With Zeal and With Bayonets Only: The British Army on Campaign in North America, 1775-1783 by Matthew H. Spring

With Zeal and With Bayonets Only: The British Army on Campaign in North America, 1775-1783 by Matthew H. Spring

Author:Matthew H. Spring [Spring, Matthew H.]
Language: eng
Format: epub, mobi
Tags: History, General, Europe, Military, United States, Great Britain, Revolutionary Period (1775-1800)
ISBN: 9780806184241
Publisher: University of Oklahoma Press
Published: 2008-01-02T00:00:00+00:00


THE BAYONET CHARGE

The Highlanders, observing that the rebels would not advance out of the wood, made a charge upon them, which was always a terror to the rebels, and put them to an immediate rout. The enemy could never endure to stand for any time to the bayonet, but if the King’s troops kept at a distance, they stood firing with musketry long enough.

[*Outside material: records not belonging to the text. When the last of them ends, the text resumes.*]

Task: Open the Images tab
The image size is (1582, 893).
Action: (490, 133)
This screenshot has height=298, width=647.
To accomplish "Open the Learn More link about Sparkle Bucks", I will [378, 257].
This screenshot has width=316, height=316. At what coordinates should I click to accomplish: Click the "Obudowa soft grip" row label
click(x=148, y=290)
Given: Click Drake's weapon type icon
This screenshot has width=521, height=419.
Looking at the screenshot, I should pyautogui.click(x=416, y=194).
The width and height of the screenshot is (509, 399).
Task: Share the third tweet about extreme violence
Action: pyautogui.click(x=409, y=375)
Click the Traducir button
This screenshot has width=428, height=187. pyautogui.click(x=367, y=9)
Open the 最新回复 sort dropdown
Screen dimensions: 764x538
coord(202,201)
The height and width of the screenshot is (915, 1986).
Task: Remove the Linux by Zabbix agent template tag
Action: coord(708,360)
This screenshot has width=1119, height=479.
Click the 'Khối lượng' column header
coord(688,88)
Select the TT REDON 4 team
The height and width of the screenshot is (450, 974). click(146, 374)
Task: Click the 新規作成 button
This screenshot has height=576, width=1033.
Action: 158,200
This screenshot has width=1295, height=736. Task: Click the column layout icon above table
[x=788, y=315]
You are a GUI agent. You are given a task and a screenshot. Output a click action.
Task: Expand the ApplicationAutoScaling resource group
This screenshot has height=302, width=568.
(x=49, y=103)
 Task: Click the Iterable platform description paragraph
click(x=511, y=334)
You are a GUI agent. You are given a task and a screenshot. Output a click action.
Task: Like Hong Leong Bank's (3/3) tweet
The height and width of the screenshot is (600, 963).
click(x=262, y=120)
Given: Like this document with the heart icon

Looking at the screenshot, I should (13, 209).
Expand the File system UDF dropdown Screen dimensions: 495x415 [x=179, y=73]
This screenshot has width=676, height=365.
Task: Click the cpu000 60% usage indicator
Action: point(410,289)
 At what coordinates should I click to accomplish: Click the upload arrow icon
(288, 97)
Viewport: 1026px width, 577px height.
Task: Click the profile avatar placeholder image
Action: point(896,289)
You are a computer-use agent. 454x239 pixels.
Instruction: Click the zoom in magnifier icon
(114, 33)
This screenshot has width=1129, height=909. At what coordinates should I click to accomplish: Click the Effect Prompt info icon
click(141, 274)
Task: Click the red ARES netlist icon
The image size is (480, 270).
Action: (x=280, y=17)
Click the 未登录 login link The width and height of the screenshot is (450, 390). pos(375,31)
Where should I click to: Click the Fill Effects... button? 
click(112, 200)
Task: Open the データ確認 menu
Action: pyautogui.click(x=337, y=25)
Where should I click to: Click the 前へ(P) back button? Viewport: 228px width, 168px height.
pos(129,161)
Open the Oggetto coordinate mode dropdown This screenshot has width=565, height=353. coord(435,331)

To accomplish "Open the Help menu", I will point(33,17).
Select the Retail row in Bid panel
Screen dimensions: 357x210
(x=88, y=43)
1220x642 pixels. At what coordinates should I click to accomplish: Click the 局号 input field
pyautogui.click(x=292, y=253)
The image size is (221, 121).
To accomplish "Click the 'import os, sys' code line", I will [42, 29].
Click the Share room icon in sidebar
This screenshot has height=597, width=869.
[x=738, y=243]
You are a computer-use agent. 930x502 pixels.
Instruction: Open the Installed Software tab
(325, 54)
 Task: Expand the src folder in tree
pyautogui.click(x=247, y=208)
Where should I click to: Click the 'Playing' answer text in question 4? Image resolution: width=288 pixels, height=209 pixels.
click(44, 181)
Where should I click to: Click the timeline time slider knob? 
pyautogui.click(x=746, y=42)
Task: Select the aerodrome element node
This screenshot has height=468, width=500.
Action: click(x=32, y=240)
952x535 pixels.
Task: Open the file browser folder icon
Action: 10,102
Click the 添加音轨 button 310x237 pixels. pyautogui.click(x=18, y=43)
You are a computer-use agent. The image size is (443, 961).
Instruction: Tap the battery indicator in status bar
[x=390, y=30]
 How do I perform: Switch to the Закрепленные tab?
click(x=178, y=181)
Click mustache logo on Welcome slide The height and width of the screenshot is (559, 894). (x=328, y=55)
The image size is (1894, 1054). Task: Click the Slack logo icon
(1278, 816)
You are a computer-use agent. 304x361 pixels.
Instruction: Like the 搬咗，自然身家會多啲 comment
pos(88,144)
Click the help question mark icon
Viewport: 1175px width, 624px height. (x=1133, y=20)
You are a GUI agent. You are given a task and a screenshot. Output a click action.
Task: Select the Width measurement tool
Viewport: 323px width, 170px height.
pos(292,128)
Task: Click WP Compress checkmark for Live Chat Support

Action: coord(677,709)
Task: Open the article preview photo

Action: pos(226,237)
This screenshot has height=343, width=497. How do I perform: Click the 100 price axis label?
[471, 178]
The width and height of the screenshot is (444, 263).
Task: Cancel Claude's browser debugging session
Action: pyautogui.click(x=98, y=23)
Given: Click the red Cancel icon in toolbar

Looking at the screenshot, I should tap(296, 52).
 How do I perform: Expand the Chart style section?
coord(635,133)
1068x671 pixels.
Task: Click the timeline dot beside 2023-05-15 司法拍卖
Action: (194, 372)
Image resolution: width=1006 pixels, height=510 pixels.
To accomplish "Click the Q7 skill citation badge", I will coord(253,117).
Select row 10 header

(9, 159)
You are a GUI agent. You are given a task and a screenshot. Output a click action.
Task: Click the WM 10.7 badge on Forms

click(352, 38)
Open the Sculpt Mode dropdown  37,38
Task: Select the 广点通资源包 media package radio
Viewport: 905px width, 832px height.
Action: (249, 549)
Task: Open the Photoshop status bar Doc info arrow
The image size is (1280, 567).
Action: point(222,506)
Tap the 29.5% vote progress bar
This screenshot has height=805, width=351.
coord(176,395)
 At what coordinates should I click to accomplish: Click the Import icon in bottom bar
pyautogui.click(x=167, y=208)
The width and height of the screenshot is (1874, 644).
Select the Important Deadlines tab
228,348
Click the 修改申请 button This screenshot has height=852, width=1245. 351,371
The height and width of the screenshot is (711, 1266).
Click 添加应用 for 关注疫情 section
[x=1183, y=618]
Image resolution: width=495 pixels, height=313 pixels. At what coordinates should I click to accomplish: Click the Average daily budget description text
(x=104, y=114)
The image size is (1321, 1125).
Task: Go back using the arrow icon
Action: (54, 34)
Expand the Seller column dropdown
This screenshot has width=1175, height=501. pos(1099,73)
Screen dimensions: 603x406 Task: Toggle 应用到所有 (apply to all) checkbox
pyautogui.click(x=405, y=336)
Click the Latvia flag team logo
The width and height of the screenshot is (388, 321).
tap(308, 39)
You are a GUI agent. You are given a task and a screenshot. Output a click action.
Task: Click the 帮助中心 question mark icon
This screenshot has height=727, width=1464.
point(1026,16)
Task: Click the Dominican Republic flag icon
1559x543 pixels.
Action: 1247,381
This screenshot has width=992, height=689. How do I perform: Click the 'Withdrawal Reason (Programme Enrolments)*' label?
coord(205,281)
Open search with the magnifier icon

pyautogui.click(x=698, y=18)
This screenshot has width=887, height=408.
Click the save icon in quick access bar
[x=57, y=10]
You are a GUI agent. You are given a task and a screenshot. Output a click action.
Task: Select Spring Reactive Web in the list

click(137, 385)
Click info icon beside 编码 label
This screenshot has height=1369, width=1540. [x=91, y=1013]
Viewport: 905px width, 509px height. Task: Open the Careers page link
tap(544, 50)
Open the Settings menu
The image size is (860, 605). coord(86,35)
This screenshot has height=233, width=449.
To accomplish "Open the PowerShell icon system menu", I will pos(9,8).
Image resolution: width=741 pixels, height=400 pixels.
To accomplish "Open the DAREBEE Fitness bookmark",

Thomas Sullivan, From Redcoat to Rebel

The last chapter examined how the European campaigns of the Seven Years War confirmed the British Army’s long-standing reliance upon fire tactics as the key to success in infantry contests. In addition, it explored how the evidence does not admit of a firm conclusion that the rebels’ musketry was generally superior. Consequently, one needs to ask why the British infantry’s minor tactics in America were consistently turned on their head in favor of “the use of the bayonet, and a total reliance on that weapon.”1

“A RELIANCE ON THE BAYONET”

In the war’s opening campaigns, the most pressing reason for this striking shift from fire to shock tactics was the rebel commanders’ predilection for anchoring their ill-trained and unsteady troops behind fieldworks and walls, where they were nearly impervious to British musketry. The breakdown of Howe’s first attack at Bunker Hill underlined for attacking infantry the futility of trading fire with a covered enemy. According to Howe, when he sent the grenadier battalion forward against the lightly fortified rail fence that ran down toward the Mystic River, its defenders opened up “a heavy fire as soon as the line was advanced within distance of their shot.”2 The grenadiers’ fire discipline broke down under this sustained enemy musketry, and the attack degenerated into an unauthorized, uncontrolled firefight: “The grenadiers being directed to attack the enemy’s left in front, supported by the 5th and 52nd [Regiments], their orders were executed by the grenadiers and two battalions with a laudable perseverance, but not with the greatest share of discipline. For as soon as the order with which they set forward to the attack with bayonets was checked by a difficulty they met with in getting over some very high fences of strong railing, under a heavy fire well kept up by the rebels, they began firing, and by crowding fell into disorder; and in this state the 2nd line mixed with them.”3 It is instructive that the grenadiers succumbed to the temptation to return fire just as they broke ranks to cross one of the fences that obstructed their advance. By doing so, the inexperienced redcoats condemned themselves to an unequal musketry contest with a more numerous and less exposed enemy. Hence one veteran officer later rationalized the heaviness of the losses of the British and French attackers respectively at Bunker Hill and the Vigie on St. Lucia by judging, “Like young soldiers, both halted under the enemy’s fire, and both severely suffered for it.”4 Significantly, when Howe planned an assault on the rebel works on Dorchester Heights for the night of 5–6 December 1775, he envisaged that the troops would carry out the attack with unloaded arms.